What you need to do: Determine how many lines of this material contain "agent". Give only the number.

Data supplied:
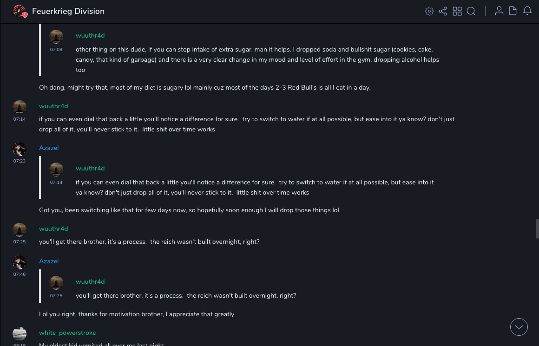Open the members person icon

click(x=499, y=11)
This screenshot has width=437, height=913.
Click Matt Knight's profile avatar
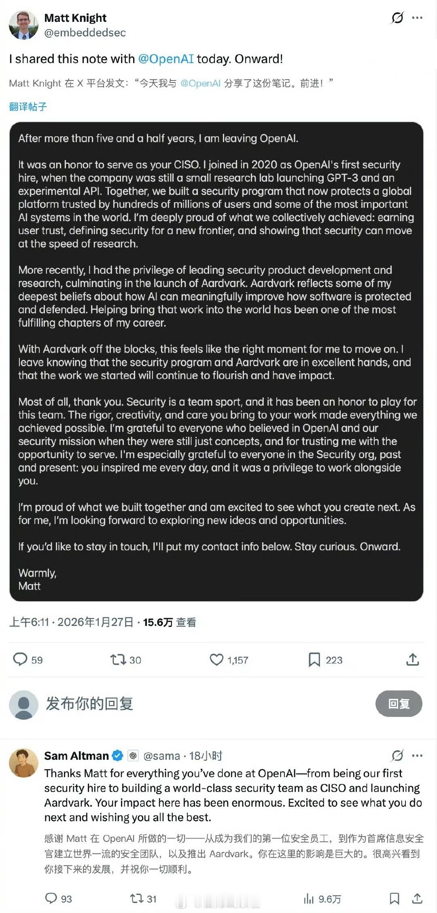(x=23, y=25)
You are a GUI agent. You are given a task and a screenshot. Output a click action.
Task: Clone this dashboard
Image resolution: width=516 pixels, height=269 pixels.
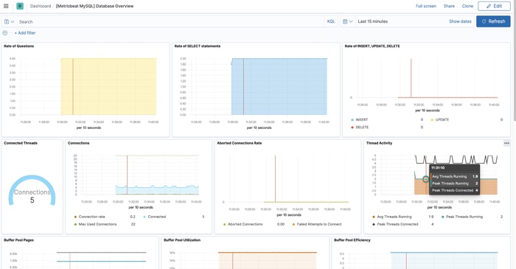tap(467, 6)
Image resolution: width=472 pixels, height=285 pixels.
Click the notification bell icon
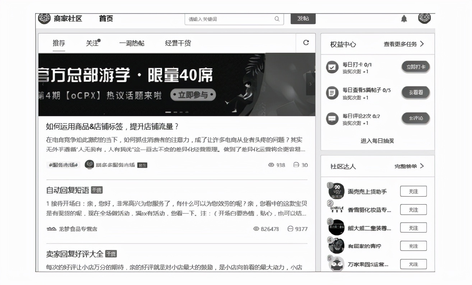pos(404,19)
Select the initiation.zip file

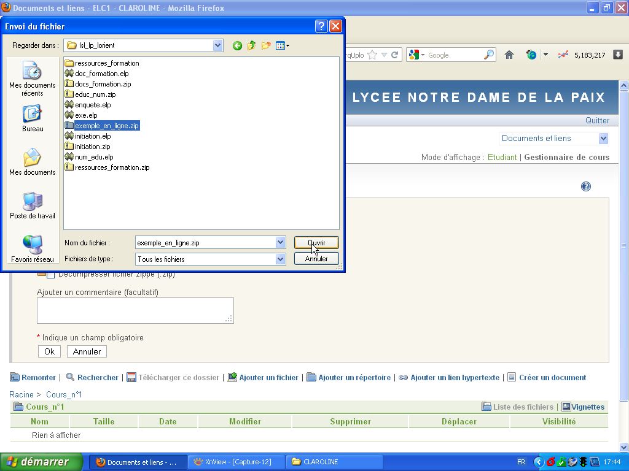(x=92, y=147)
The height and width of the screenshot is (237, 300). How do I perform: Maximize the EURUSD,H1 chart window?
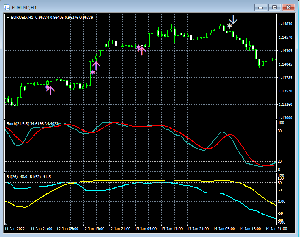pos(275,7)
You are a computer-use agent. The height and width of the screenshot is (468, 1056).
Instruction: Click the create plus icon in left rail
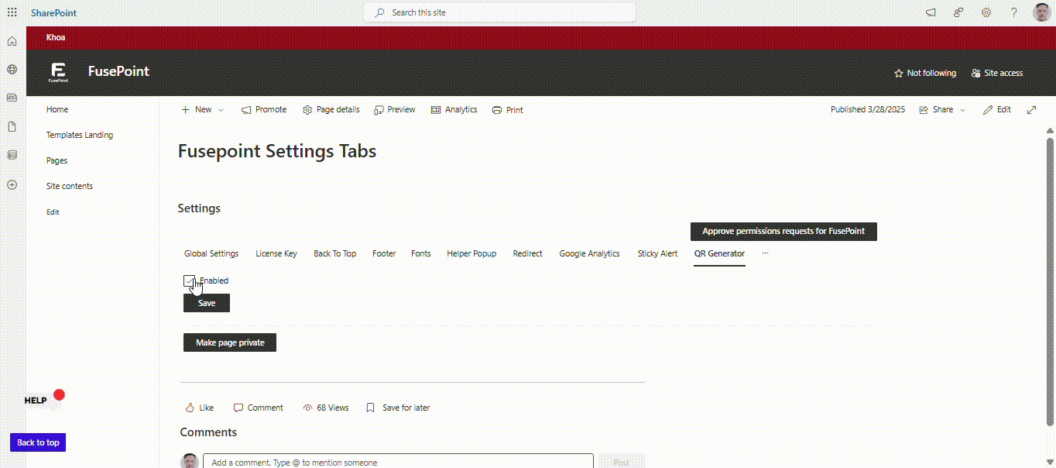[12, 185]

Reply: 2